▶ DIRECTIONS FOR THIS TASK: Please copy the material from its first line through the line containing "refresh-history-link: Refresh history", inclusive, word for word, leaving out the pictures.

■ ■ ■

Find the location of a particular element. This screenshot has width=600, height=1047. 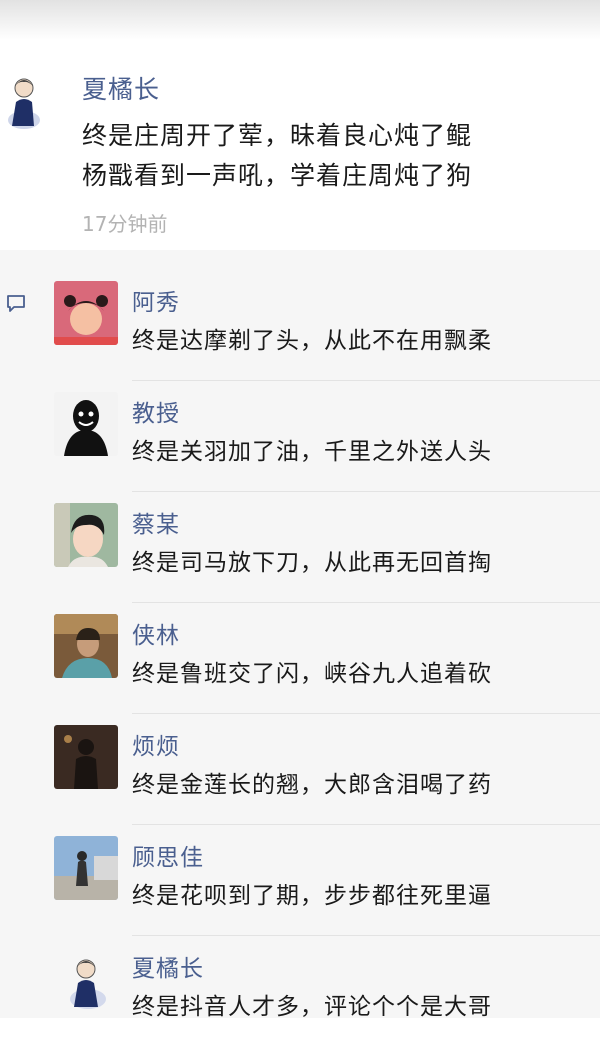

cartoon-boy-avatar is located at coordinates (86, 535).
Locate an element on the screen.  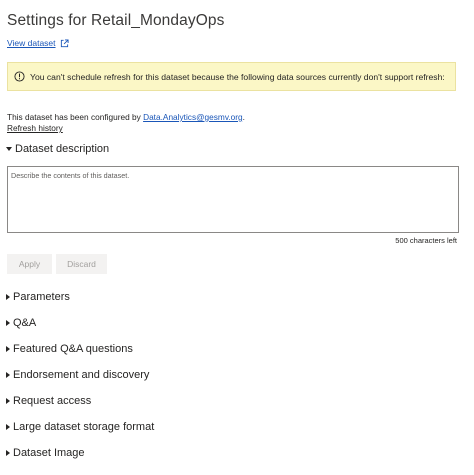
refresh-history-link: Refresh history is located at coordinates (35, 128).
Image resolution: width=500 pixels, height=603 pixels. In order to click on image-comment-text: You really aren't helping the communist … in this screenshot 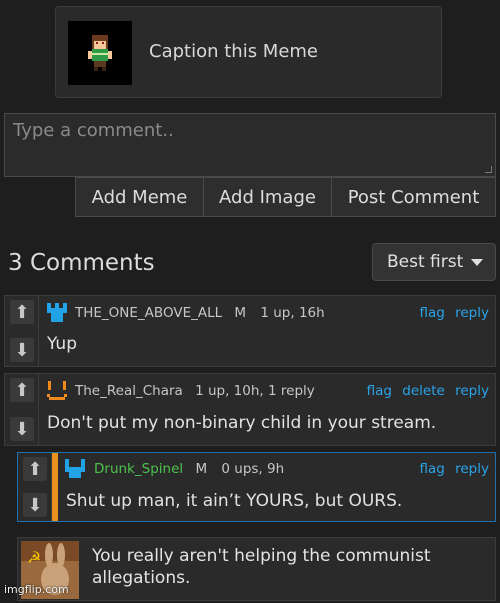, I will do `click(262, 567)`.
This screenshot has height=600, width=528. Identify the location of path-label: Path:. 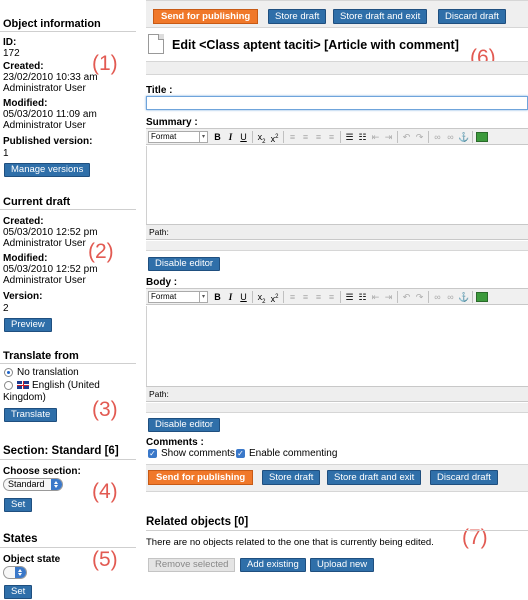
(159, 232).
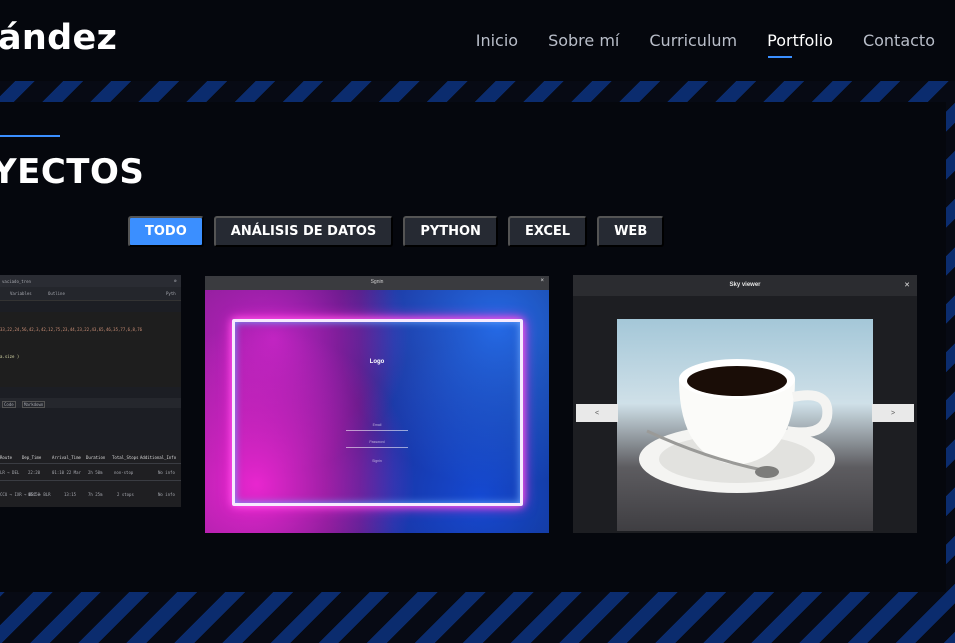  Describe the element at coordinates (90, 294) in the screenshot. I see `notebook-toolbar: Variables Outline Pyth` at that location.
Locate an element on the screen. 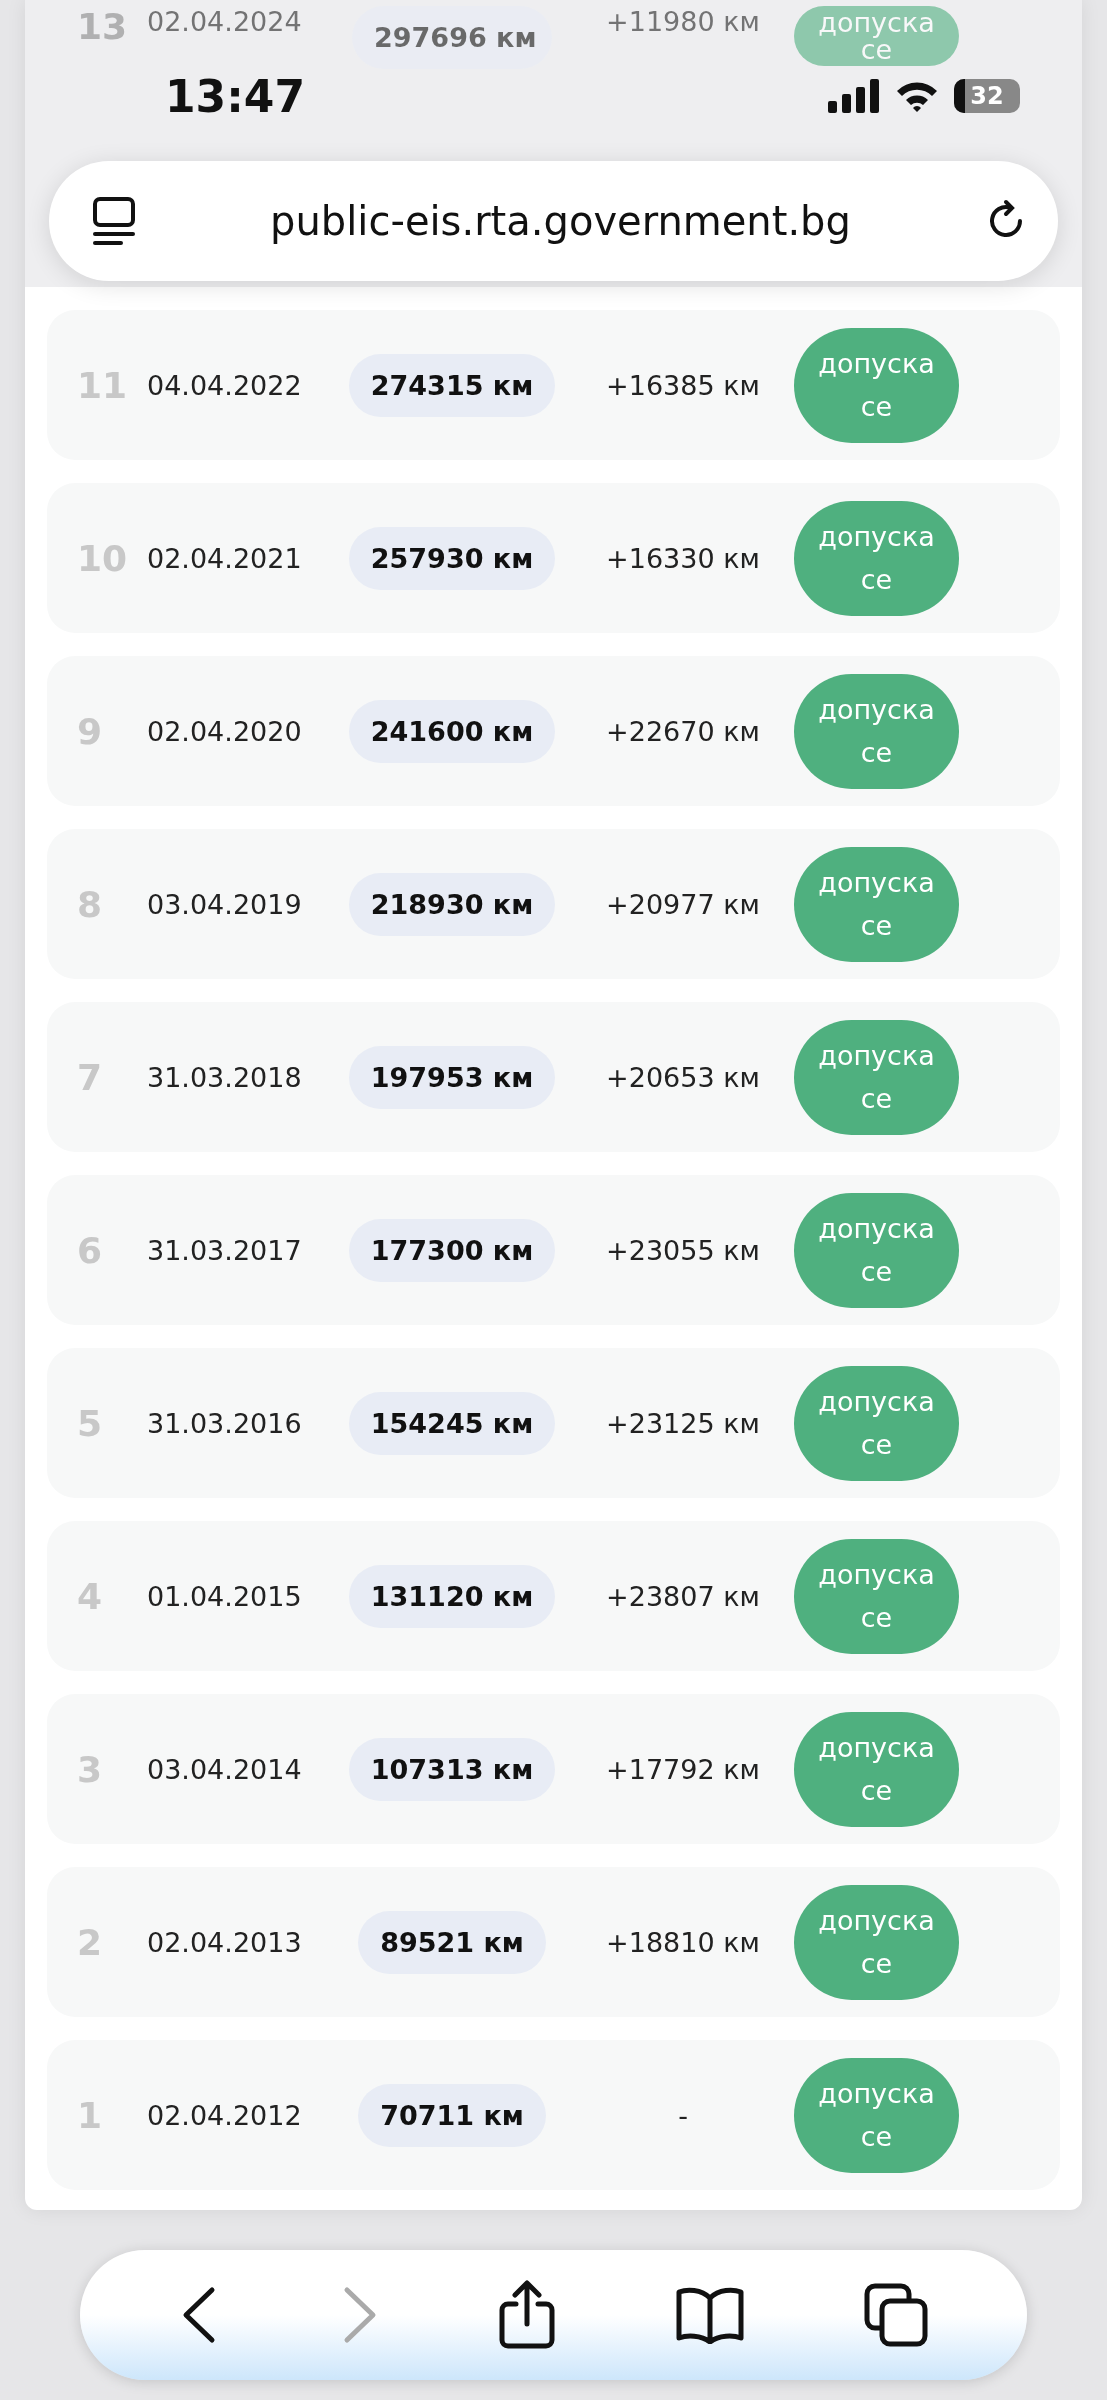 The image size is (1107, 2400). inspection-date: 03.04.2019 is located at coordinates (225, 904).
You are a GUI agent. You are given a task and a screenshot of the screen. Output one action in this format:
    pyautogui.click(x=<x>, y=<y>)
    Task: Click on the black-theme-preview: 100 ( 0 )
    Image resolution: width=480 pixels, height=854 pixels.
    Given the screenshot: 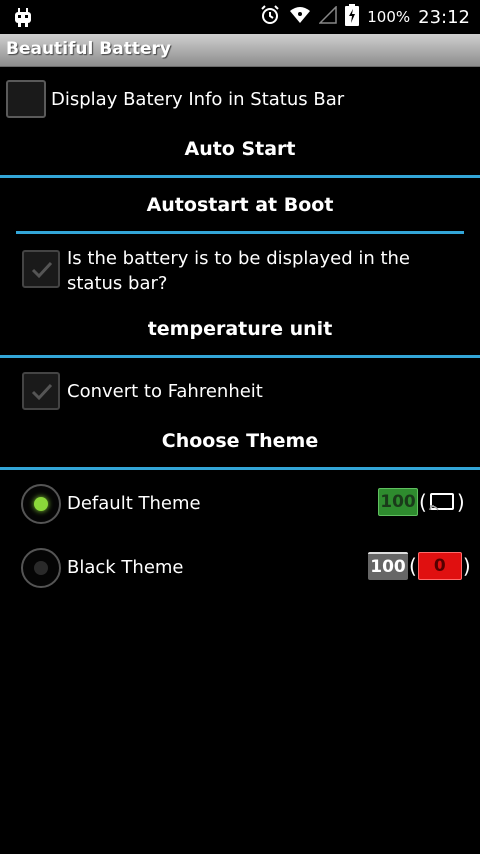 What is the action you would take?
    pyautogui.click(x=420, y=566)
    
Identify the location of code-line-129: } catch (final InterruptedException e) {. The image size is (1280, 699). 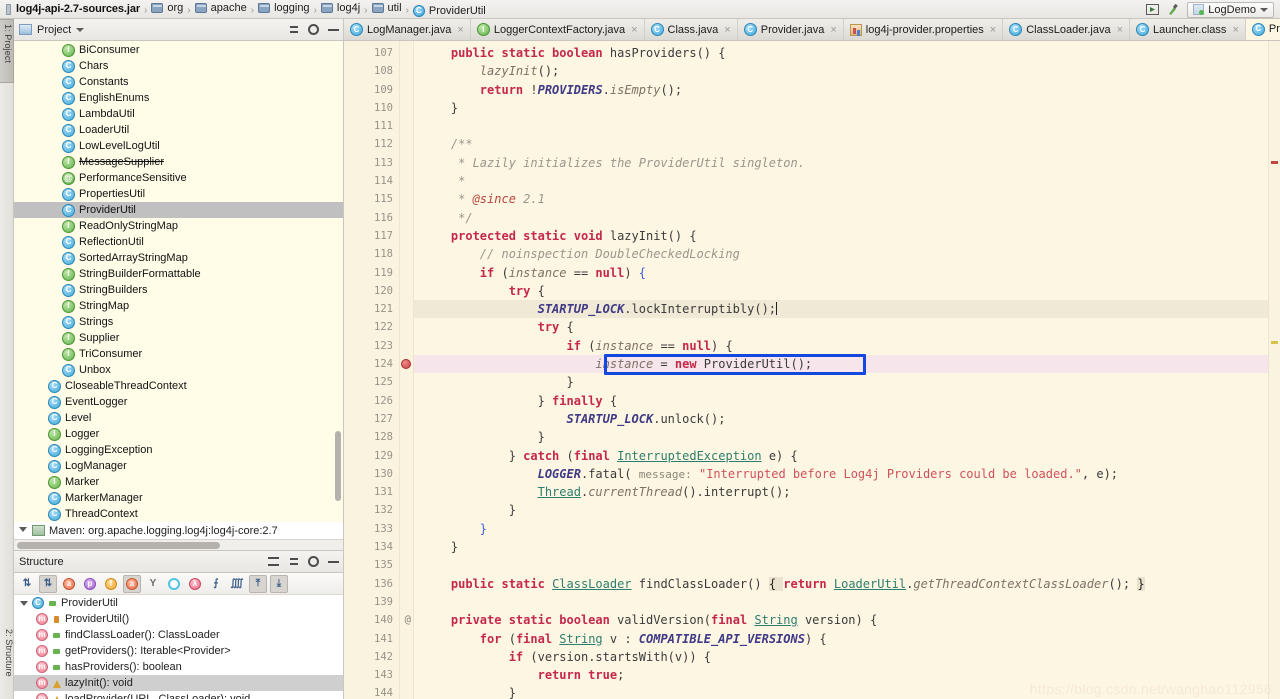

■ ■ ■

▶ EXERCISE OUTPUT:
Find the location of a particular element. This screenshot has width=600, height=1047. 

cartoon-boy-avatar is located at coordinates (86, 535).
Locate an element on the screen.  
refresh-history-link: Refresh history is located at coordinates (35, 128).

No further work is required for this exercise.